(やること):
1. 本文によると、かつての職場だった総合病院はどの道路沿いに建っているか答えなさい。
2. 次の(a)〜(c)が本文の内容と合っているかをそれぞれ判断し、根拠となる本文の言葉をそのまま引用して示しなさい。
(a) 筆者の興味は、四月からのIT講師の仕事に移っている。
(b) 講師としての予定は、五月末まで全く埋まっていない。
(c) 筆者は灯油の巡回販売の手伝いを日曜日にしている。
3. 元号やIT講師の仕事について書かれた本文を、最後の文のあとから書き継ぎなさい。

(本文):
-*-

ひな祭りも過ぎたけれど三月になった実感がない。今年が令和五年だということにも。そろそろ元号なんて辞めてしまえばと思っているのは自分だけだろうか。
業務システムに関わったことがあるシステムエンジニアの多くが、一度は思うことのような気がするけれど。
今の自分はまだ、一応は会社員。会社からの連絡は少なくなってきてはいるが、それなりに気にはしている。
だが、四月からの仕事に自分の興味は移ってしまっている。フリーの立場でIT講師として新入社員の教育をする仕事の方が気になって仕方がない。
今までとは全く違う立場で、全く違う仕事をするからだ。
当初、講師としての仕事のスケジュールがなかなか埋まらないことが気になってはいたが、四月後半から五月末までの予定はほぼ埋まった。六月も後半を中心に、10日くらいは登壇することになりそうだ。
昨年の十一月から週に一度、かつての職場の前を通り過ぎている。灯油の巡回販売のお手伝いをしている土曜日に営業所から販売エリアの移動中への往復で。
その職場とは国道41号線沿いに建っている派手な外観の総合病院だ。
その病院で働いていたときに、他の部署の新人オリエーテーションを二ヶ月させられたことがあった。

-*-

(確認用データ):
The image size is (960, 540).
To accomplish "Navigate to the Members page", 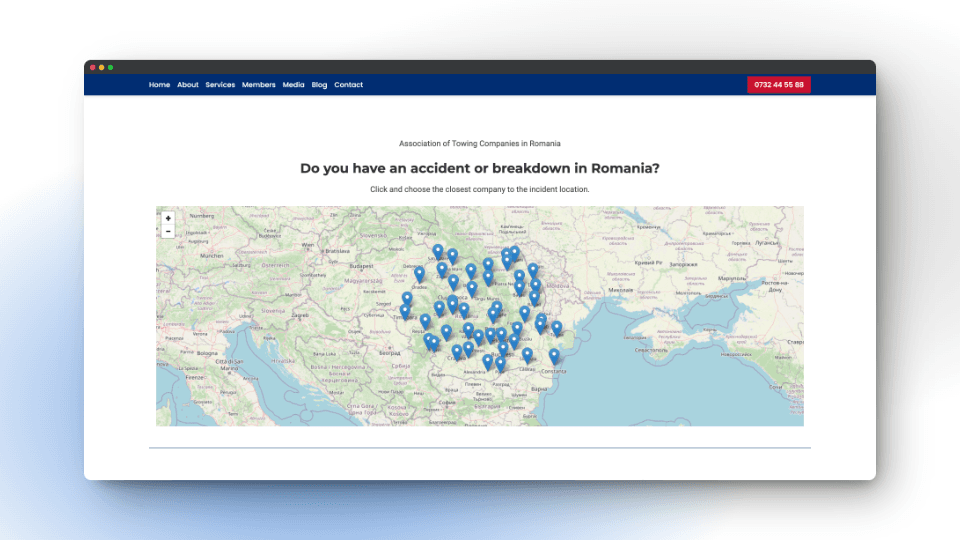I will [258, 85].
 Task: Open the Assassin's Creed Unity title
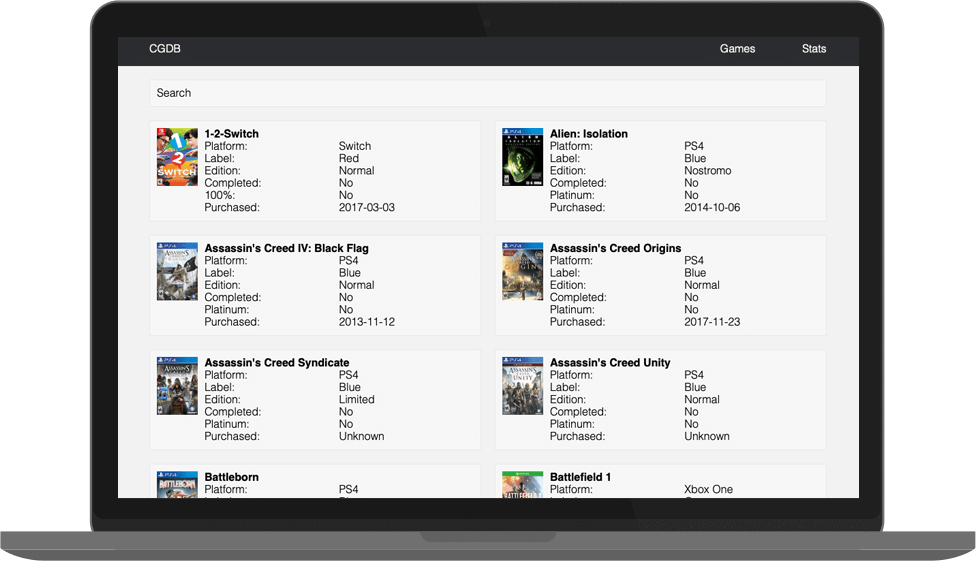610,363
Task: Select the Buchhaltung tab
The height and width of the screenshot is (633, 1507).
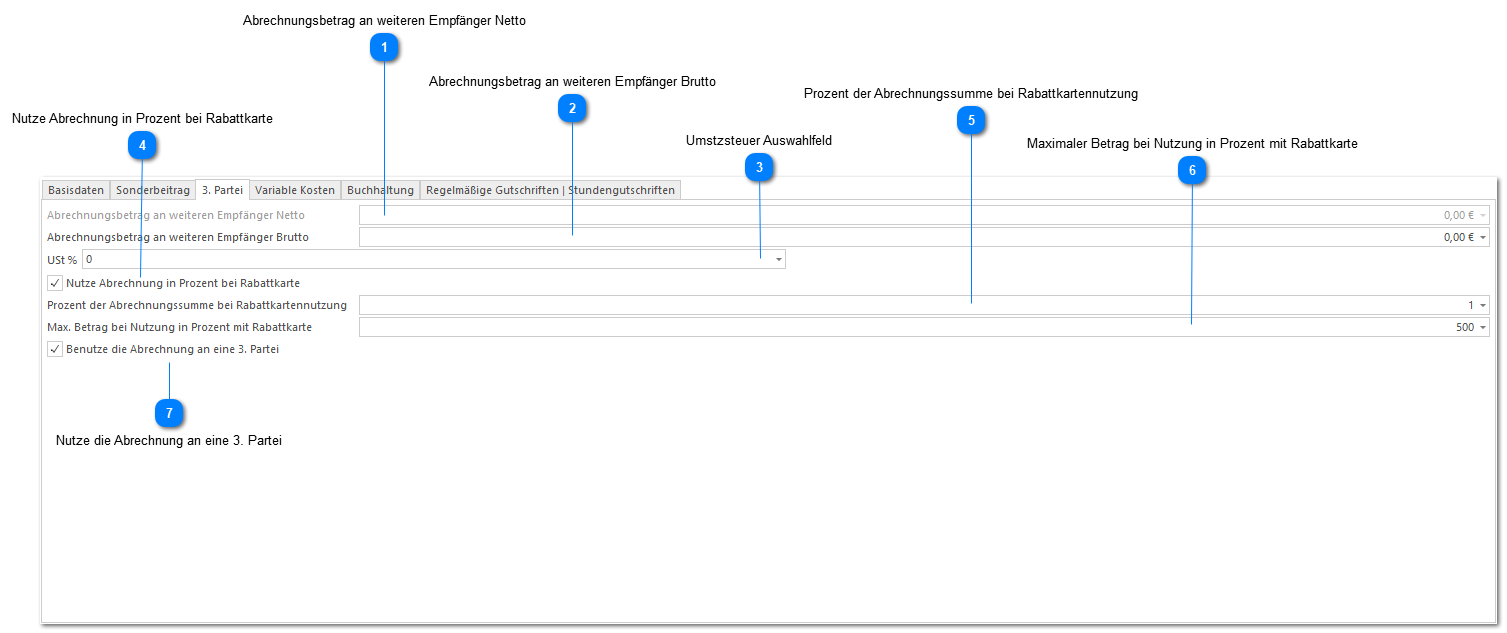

-*-

(解答):
1. 国道41号線沿いに建っている。

2.
(a) はい。「四月からの仕事に自分の興味は移ってしまっている。」
(b) いいえ。「四月後半から五月末までの予定はほぼ埋まった。」
(c) いいえ。「灯油の巡回販売のお手伝いをしている土曜日」

3.
その経験がその後の自分の人生に影響するなんて、当時の自分には全く想像がつかなかっただろう。
また、ローリー車に乗って毎週、病院の前を通り過ぎることになることも。
ちなみに今日の売上げは2,225ℓ。
その病院で理事長を含むエライ人たちから押しつけられた無理難題は他にもいくつかあった。それらのことが少し懐かしい気もする。
数年前に、その理事長も最期は痴呆症になった末に亡くなったと噂で聞いている。
好きだった人、嫌いだった人もいつかは死ぬ。善人も悪人も区別なく。
四月から、自分が登壇する際に使用するテキストが届いたのは先月末。それほど大きくはない段ボールを開けると数冊のテキストと小冊子と名刺が入っていた。
同封されていた名刺を手に取ってみた。
自分の氏名の左上には次のようなそれらしい肩書きが書かれている。『○○○○認定講師』と。
格好がつけてある名刺に違和感を覚えた。自分のファーストネームのローマ字のフリガナが全く違っていたからだ。
自分が採用されたのも何かの間違いだったりして。